An einem der Abende haben wir uns entschlossen auf einem Ausflugsdampfer den Teuk Chhou Fluss zu befahren. Wir sitzen auf dem Dach des Kahns und blicken auf einfache, am Ufer stehende Strohhütten. Vor manchen der Hütten schaukeln provisorisch errichtete Bambusterrassen auf dem träge dahin fließenden Fluss. Traveller sitzen darauf, ziehen an einem Glimmstängel. Der Geruch von Marihuana weht mit ausgelassenem Lachen zu uns herüber. Ein paar Kilometer weiter säumen dichte Mangroven- und Tropenwälder das Ufer.
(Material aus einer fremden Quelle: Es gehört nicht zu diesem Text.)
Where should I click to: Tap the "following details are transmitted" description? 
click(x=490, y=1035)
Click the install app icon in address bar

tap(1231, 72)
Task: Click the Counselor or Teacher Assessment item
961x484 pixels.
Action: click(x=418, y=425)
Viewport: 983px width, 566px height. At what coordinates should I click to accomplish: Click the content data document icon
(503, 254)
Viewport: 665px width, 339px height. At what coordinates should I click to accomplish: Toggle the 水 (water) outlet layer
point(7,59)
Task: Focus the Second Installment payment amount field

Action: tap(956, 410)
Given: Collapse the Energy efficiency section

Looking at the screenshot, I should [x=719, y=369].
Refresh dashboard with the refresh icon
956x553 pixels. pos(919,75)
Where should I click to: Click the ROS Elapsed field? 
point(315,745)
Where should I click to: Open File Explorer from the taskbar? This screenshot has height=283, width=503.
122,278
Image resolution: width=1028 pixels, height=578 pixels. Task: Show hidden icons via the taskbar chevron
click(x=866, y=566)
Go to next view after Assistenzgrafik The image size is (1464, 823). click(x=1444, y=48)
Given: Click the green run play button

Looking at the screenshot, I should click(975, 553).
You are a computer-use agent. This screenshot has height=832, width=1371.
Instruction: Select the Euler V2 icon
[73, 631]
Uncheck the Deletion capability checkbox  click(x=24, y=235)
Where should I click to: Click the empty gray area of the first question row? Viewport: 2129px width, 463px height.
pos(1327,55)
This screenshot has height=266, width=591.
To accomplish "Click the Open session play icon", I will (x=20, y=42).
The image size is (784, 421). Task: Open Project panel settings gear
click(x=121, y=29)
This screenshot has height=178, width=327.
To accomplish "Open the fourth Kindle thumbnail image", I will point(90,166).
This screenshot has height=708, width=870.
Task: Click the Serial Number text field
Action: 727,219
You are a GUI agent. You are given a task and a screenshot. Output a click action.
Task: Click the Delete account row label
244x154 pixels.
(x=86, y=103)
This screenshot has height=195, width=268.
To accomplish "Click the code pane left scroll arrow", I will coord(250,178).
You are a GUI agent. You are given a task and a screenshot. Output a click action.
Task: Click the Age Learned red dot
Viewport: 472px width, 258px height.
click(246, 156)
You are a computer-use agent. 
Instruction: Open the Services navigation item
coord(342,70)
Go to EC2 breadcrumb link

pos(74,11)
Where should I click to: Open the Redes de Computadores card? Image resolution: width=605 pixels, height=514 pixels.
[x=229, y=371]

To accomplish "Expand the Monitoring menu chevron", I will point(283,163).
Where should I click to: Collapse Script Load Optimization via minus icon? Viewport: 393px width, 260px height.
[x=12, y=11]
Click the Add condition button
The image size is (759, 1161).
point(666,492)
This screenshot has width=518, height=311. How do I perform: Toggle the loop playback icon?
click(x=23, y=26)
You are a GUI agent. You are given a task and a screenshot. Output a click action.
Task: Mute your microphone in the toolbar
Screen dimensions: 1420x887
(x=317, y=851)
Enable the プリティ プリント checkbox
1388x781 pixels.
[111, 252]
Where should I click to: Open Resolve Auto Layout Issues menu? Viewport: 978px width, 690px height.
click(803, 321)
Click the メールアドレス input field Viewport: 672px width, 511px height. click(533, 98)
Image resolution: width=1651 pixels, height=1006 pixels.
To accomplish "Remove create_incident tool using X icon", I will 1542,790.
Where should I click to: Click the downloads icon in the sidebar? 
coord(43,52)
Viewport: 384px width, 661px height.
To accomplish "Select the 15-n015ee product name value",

Wie ein Scherenschnitt setzen sie sich vom wolkenverhangenen Gewitterhimmel ab. Im Hintergrund erkennen wir die Ausläufer der Elefantenberge mit dem Bokor-Nationalpark, indem angeblich noch 100 freilebende Elefanten und einige Bokor-Tiger leben sollen. Umso weiter der Abend heranrückt, umso weiter die Sonne sich auf die andere Seite unserer Mutter Erde zurückzieht, desto gewaltiger wird des Himmels Farbenspiel. Gebannt und fasziniert beobachten wir wie sich eine Mischung aller Gelbtöne in die Gewitterwolken schleicht, wie sich die Farben unaufhörlich verändern. Als würde eine mächtige Hand mit einem Stock im Himmelsgewölbe herumrühren, nimmt die Intensität unaufhörlich zu oder ab, bewegt sich wie in Wellen, in Strömungen, Turbulenzen und ganz unmerklich ist jegliches Gelb verschwunden, nur um in einem Gemenge von noch schönerem Orange oder Blutrot zu pulsieren. Als auch der letzte Hauch einer Farbe von einem umfassenden Schwarz aufgesaugt ist, schwirren blinkende kleine Lichtgeschöpfe durch das dunkle Blattwerk von Palmen und Urwaldgewächsen. „Wunderschön“, sagt Tanja leise, so als würde jedes zu laut ausgesprochene Wort die Glühwürmchen vertreiben. „Faszinierend“, sage ich ebenso gedämpft und werde mir in diesem Moment bewusst im Königreich Kambodscha angekommen zu sein.

Meine Gedanken schweifen ab und ich frage mich welche Überraschungen das südostasiatische Land, welches am Golf von Thailand liegt und an Thailand, Vietnam und Laos grenzt, für uns parat hält. Vor meinem geistigen Auge sehe ich das Kambodscha auf der Erdkugel, das knapp 2-mal kleiner als Deutschland und 53-mal kleiner als das gewaltige China ist, welches wir auf dieser Reise ebenfalls durchradelten. Ein Land indem nur etwas über 15 Millionen Menschen leben, in dessen Hauptstadt Phnom Penh das monatliche Durchschnittseinkommen bei ca. 66,- US$ und auf dem Land bei ca. 12,- US$ liegt. Zweifelsohne sind viele Bewohner des alten Königsreich sehr arm, noch ärmer als in den Nachbarländern Vietnam und Thailand.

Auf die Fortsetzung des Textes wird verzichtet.